Abus sexuel d'enfant
Protéger les enfants contre les abus sexuels en ligne : Appel à des négociations urgentes et à une solution permanente
Suite à l'échec des négociations en trilogue sur la lutte contre les abus sexuels en début de semaine, Renew Europe appelle les États membres à reprendre immédiatement les négociations, avec pour mandat clair de trouver une solution permanente. La priorité de Renew Europe est de conclure un cadre européen solide et pérenne pour lutter contre les abus sexuels sur mineurs en ligne, dans le plein respect des droits fondamentaux. Une nouvelle dérogation risquerait fortement de retarder les négociations sur le dossier principal.

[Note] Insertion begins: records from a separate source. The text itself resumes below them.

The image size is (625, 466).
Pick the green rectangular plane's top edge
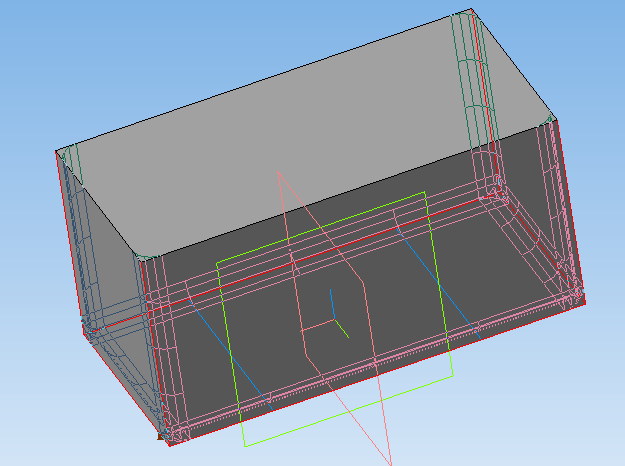tap(320, 226)
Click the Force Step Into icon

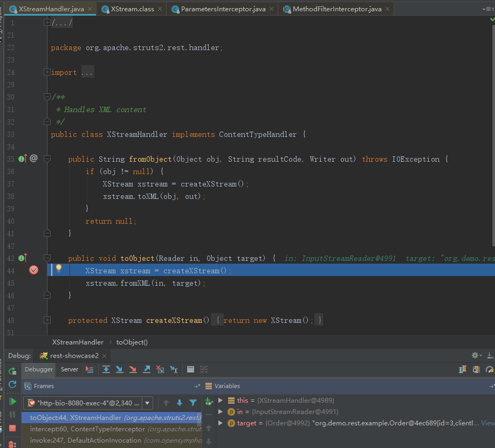coord(133,369)
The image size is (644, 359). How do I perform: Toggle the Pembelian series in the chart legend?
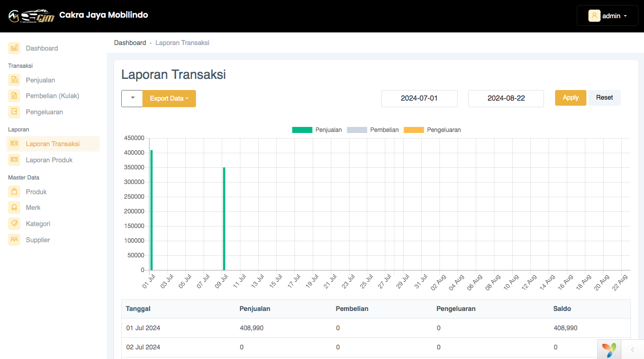click(x=373, y=130)
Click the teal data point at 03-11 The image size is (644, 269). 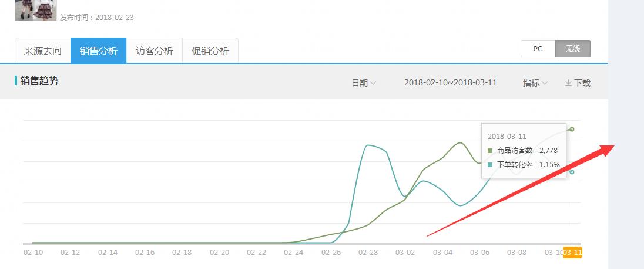572,172
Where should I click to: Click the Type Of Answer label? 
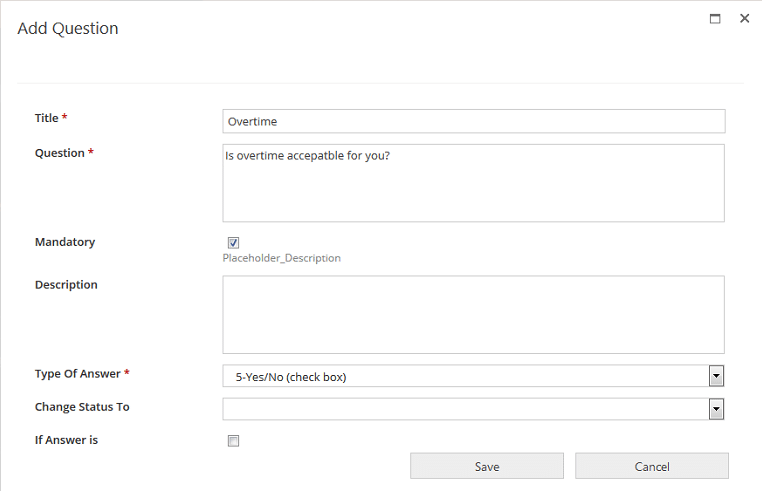[77, 374]
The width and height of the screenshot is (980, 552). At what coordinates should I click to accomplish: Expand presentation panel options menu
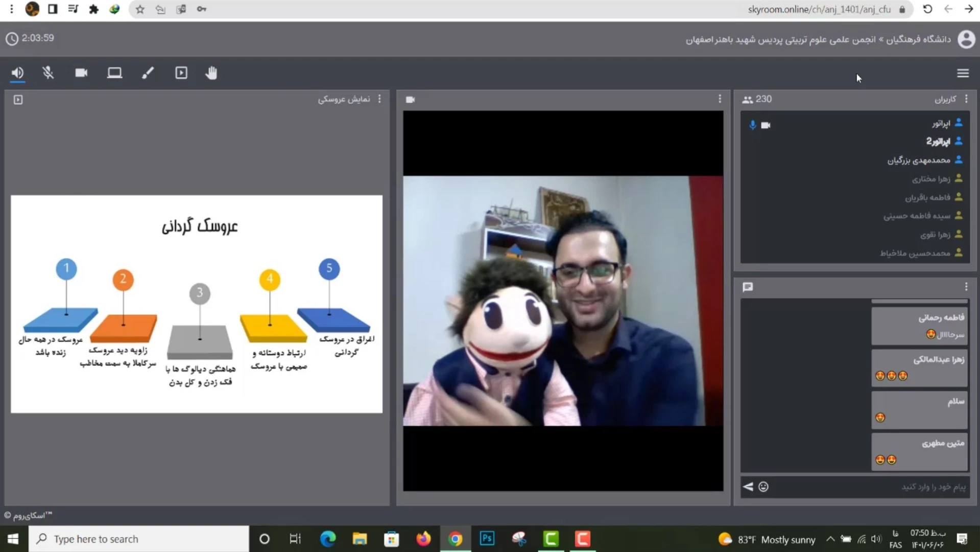[379, 99]
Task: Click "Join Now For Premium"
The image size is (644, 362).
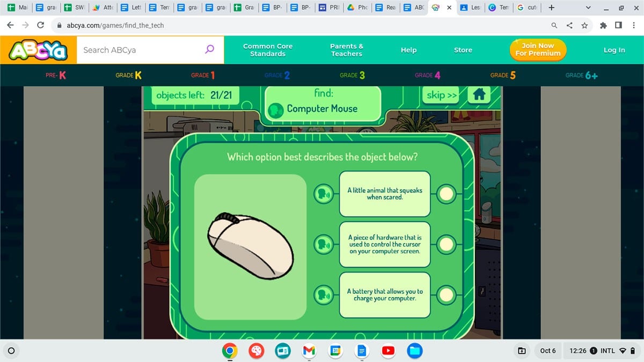Action: (538, 49)
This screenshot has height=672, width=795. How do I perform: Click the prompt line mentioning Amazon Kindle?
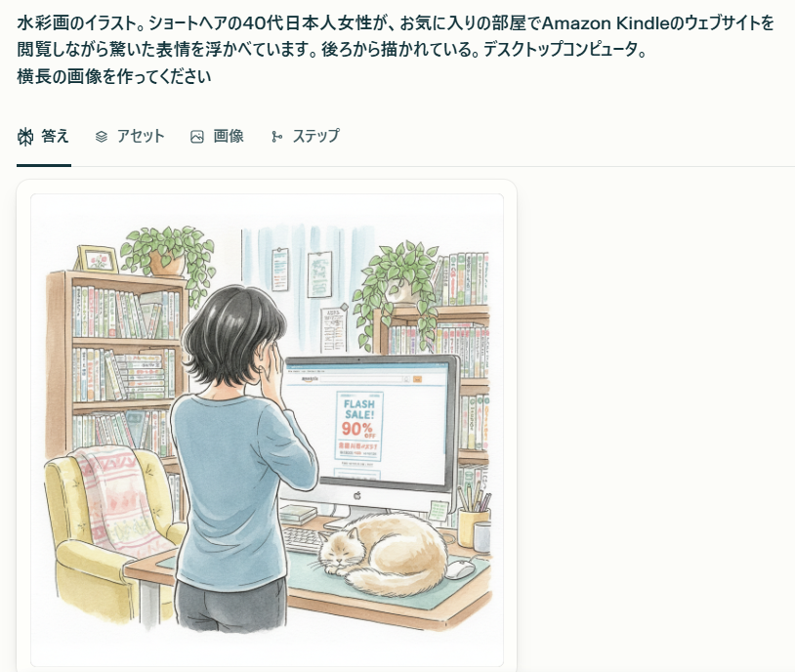click(x=396, y=22)
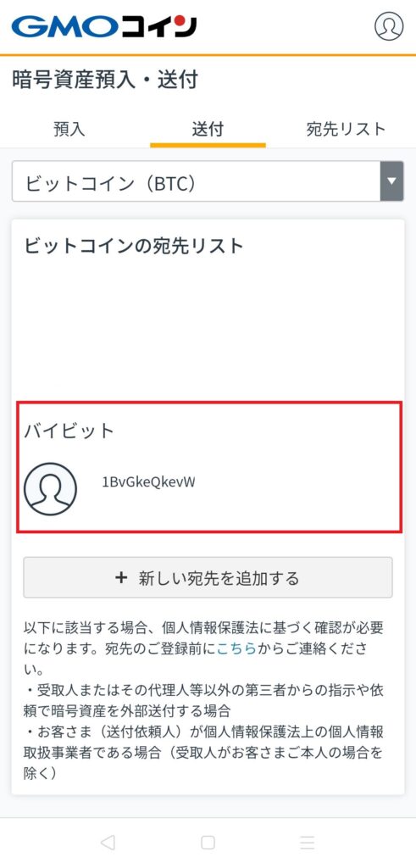
Task: Open the 宛先リスト tab
Action: click(346, 130)
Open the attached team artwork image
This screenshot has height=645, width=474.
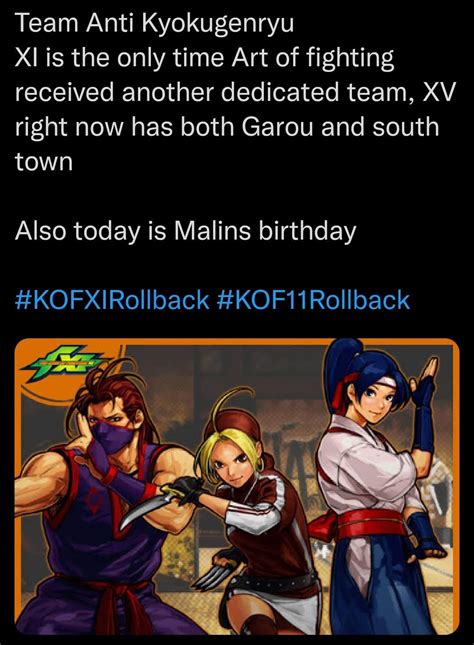237,487
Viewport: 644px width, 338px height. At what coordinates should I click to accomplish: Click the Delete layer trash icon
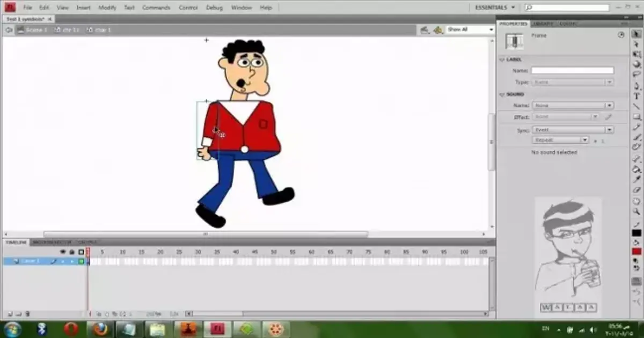28,314
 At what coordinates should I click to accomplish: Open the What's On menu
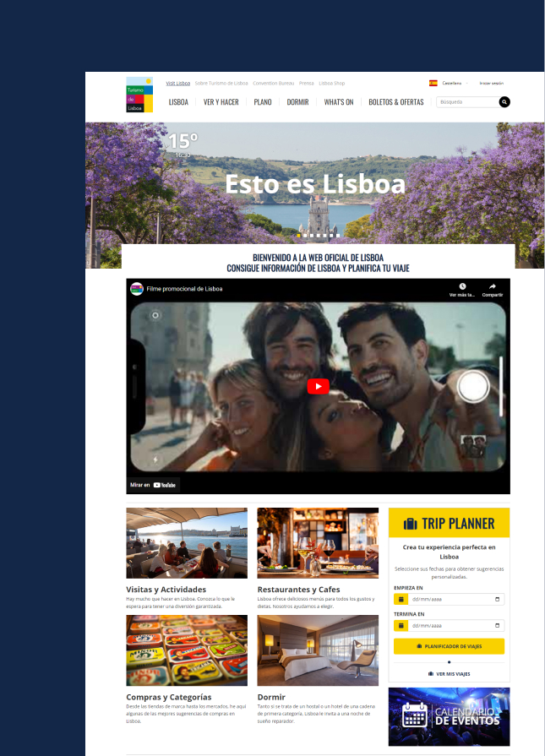339,102
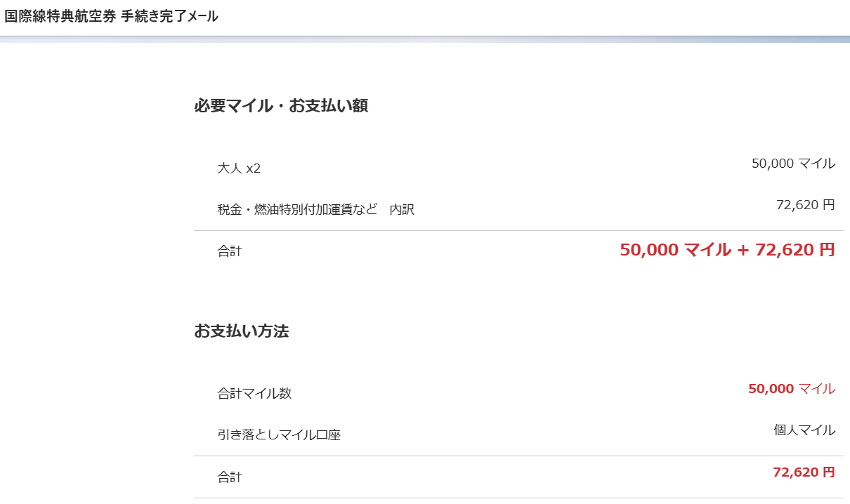
Task: Click the 必要マイル・お支払い額 heading
Action: click(x=281, y=106)
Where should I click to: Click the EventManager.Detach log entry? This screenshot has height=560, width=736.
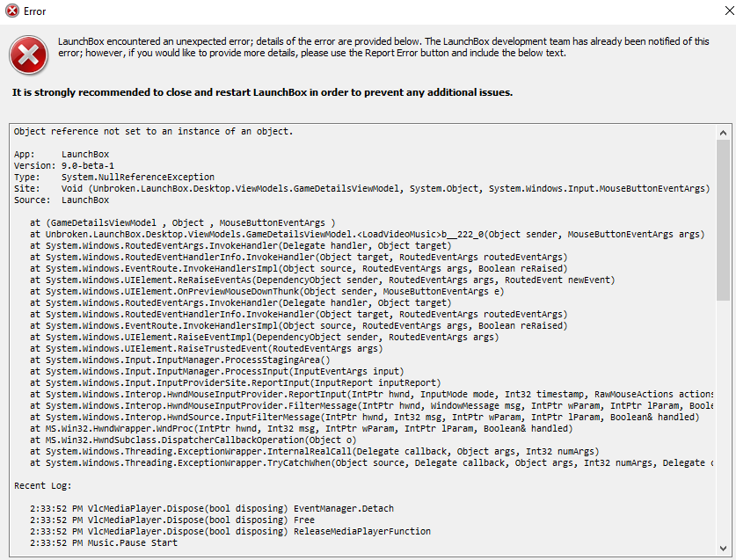tap(212, 509)
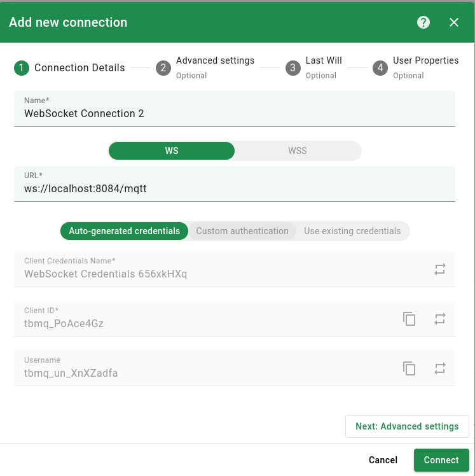Regenerate the Client ID
Image resolution: width=475 pixels, height=476 pixels.
click(440, 319)
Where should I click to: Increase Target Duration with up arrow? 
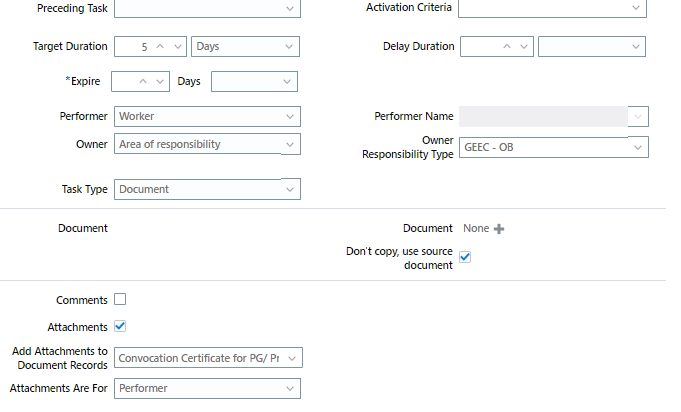[160, 46]
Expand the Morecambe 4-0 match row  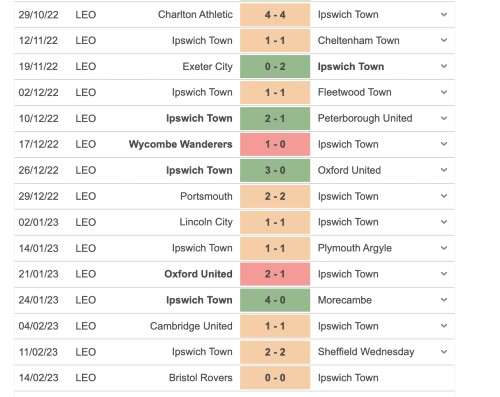tap(444, 300)
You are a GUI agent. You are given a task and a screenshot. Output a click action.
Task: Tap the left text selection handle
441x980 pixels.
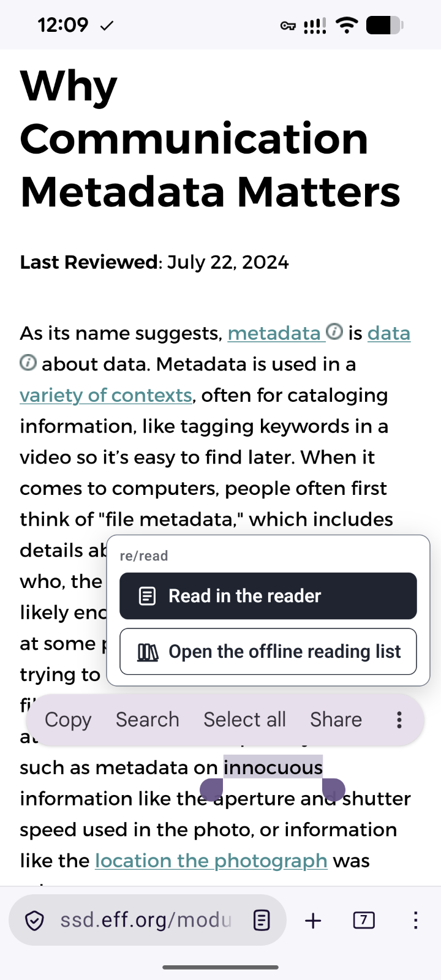(x=211, y=789)
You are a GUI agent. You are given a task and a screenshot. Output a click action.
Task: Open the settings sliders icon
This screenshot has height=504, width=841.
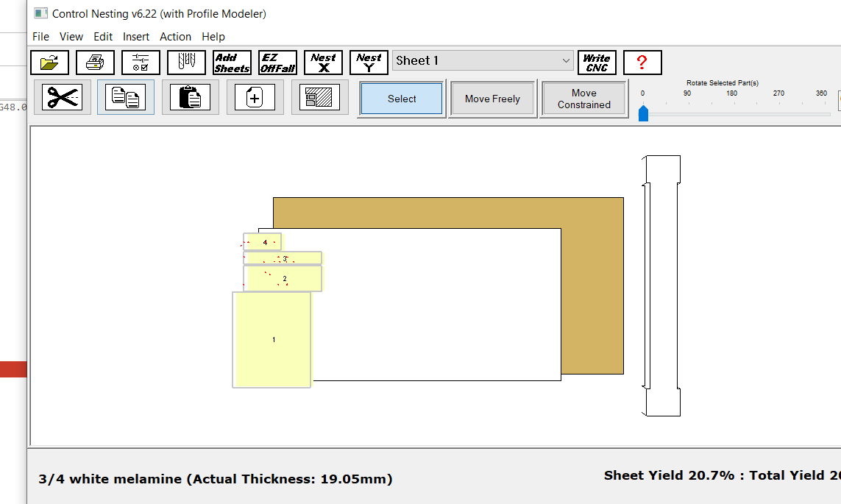[x=141, y=63]
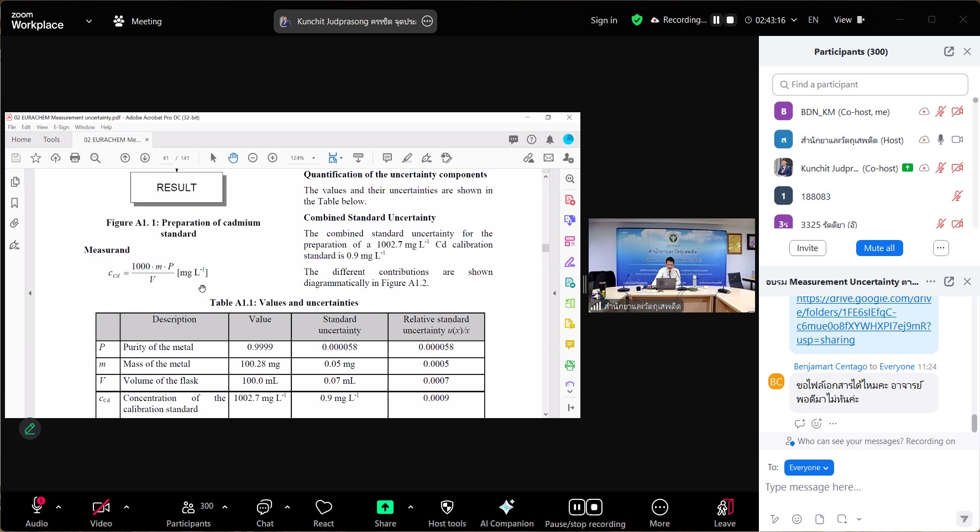Image resolution: width=980 pixels, height=532 pixels.
Task: Click the annotation pencil icon
Action: 30,429
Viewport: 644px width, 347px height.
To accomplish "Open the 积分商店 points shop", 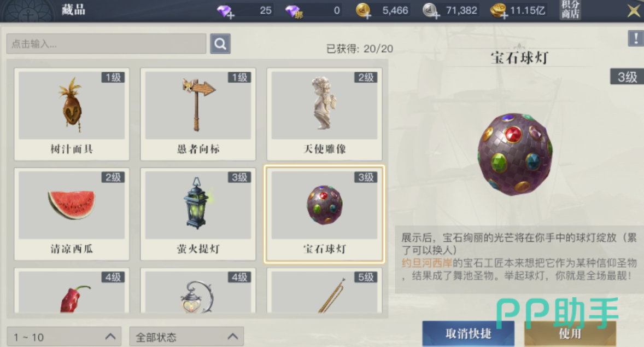I will tap(571, 10).
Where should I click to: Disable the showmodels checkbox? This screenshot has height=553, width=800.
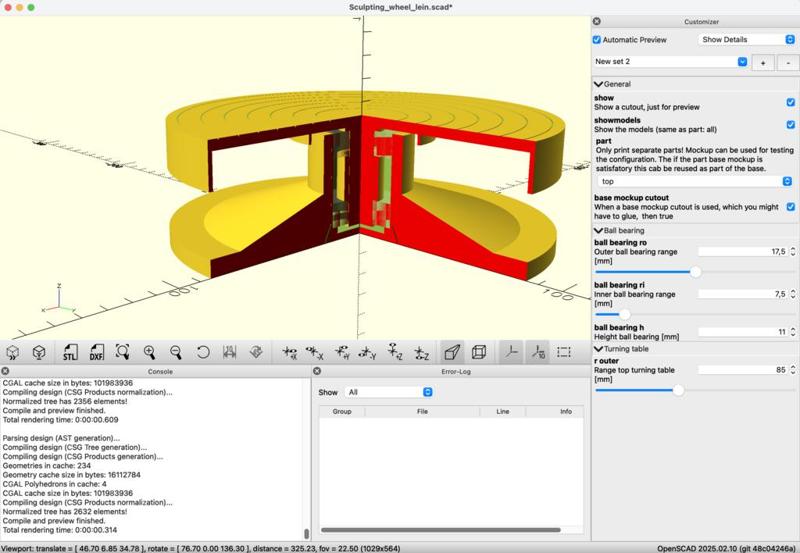point(790,124)
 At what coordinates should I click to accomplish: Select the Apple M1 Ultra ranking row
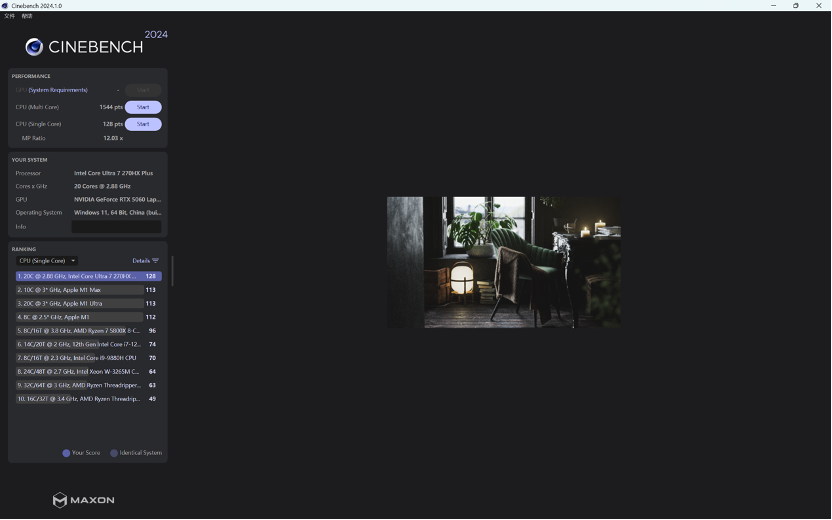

Le Parlement européen doit rester concentré sur l'obtention d'un accord ambitieux sur le règlement permanent établissant des règles pour prévenir et combattre les abus sexuels sur mineurs.
Hilde Vautmans, porte-parole du groupe Renew sur le CSAM, a déclaré : « Nous sommes trop près d’une solution permanente pour relâcher nos efforts maintenant. Rouvrir la dérogation provisoire ne ferait pas avancer les négociations ; cela risquerait seulement d’affaiblir la position du Parlement et de ralentir l’accord dont l’Europe a un besoin urgent. Notre priorité doit rester un règlement fort et permanent qui protège les enfants, offre une sécurité juridique et produise des résultats durables. Nous sommes prêts à reprendre les négociations immédiatement et attendons des États membres qu’ils fassent de même et qu’ils reviennent avec un mandat clair. C’est la troisième fois que la dérogation provisoire est renouvelée. Si nous voulons protéger les enfants et notre vie privée, il ne peut plus y avoir de prolongations temporaires ; nous avons besoin d’une solution permanente. »
Libéraux et démocrates sont unanimes : rouvrir les discussions sur la dérogation provisoire la semaine prochaine, à ce stade, risquerait de retarder l’adoption d’une législation complète dont les victimes, les forces de l’ordre et les plateformes en ligne ont besoin. Cette dérogation provisoire, qui sera soumise au vote la semaine prochaine, ne représente qu’une infime partie de la lutte contre la pédopornographie en ligne. L’ensemble des mesures et des outils nécessaires font l’objet du projet de loi principal. C’est ce qui est en jeu : tout ce qui va au-delà de la détection volontaire : une autorité compétente désignée dans chaque État membre, une agence européenne forte dotée de capacités importantes, des injonctions de blocage, de retrait et de déréférencement, un système d’injonctions contraignantes pour obliger les plateformes à agir, assorti de garanties solides, et enfin, la prévention : notamment une liste de mesures préventives obligatoires pour protéger les enfants sur les plateformes qui les ciblent.
Irena Joveva, rapporteuse fantôme du groupe Renew sur la prolongation temporaire de la loi sur les services de protection de la vie privée (CSA), a déclaré : « La tentative du Conseil de faire pression sur le Parlement européen pour qu’il accepte une nouvelle mesure temporaire autorisant la consultation de nos messages privés est irresponsable et inacceptable. Il y a des mois, ils ont eu l’occasion de trouver un compromis équilibré ciblant les prédateurs en ligne sans porter atteinte à la vie privée des citoyens, mais ils ont refusé de céder sur les garanties. Cela permettrait un allègement temporaire, mais seulement en attendant de trouver une solution permanente concernant le texte principal qui protège les enfants de multiples façons, et pas seulement par la consultation des messages privés. Aujourd’hui, ils nous forcent à voter dans la précipitation en utilisant des manœuvres déloyales et des pressions politiques. Nous ne pouvons pas permettre au Conseil d’enfermer ce Parlement dans un cycle sans fin d’exemptions temporaires, juste pour éviter de négocier une véritable loi permanente. C’est une tentative cynique de se dédouaner et de rejeter la faute sur autrui. J’espère sincèrement qu’une majorité de notre assemblée restera ferme et défendra à la fois la vie privée de nos citoyens et l’intégrité de notre institution. »
La position de Renew Europe Group est restée inchangée tout au long des négociations, y compris celle qui s'est soldée par un échec lundi. La voie vers un cadre juridique harmonisé pour prévenir et combattre l'exploitation sexuelle des enfants dans le monde numérique demeure ouverte et nous plaidons pour une solution durable.